**AIM OF THE TASK:**
In the article below on the 1972 Utah State Aggies football team, what makes the team's No. 17 Coaches Poll finish significant in the program's history?

**GIVEN PASSAGE:**

- Conference: Independent

Ranking
- Coaches: No. T–17
- Record: 8–3
- Head coach: Chuck Mills (6th season);
- Home stadium: Romney Stadium

= 1972 Utah State Aggies football team =

American college football season

The 1972 Utah State Aggies football team represented Utah State University in the 1972 NCAA University Division football season. Led by sixth-year head coach Chuck Mills, the team played its home games at Romney Stadium in Logan, Utah. Competing as an NCAA University Division independent, the team compiled an 8–3 record and finished the season ranked number 17 in the Coaches Poll. This was the last time Utah State finished ranked in either the Coaches Poll or AP Poll until the 2012 season.

**GIVEN INFORMATION:**
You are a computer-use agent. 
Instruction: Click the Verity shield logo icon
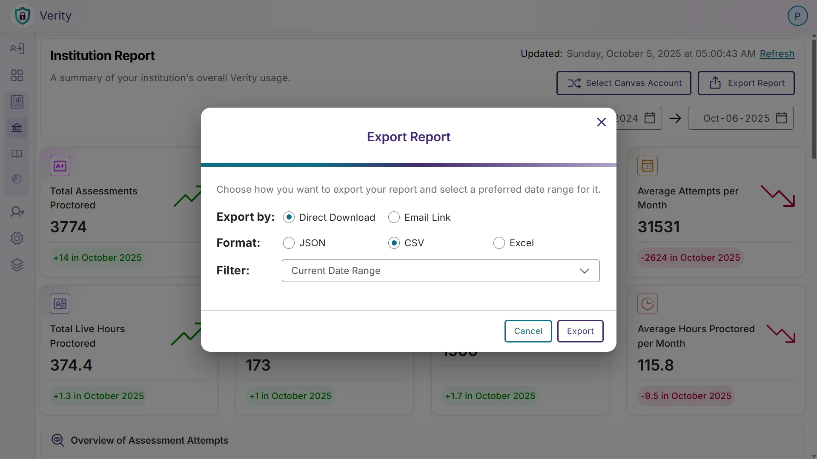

**FINISHED TASK:**
The No. 17 finish was the last time Utah State ended a season ranked in either the Coaches Poll or the AP Poll until the 2012 season.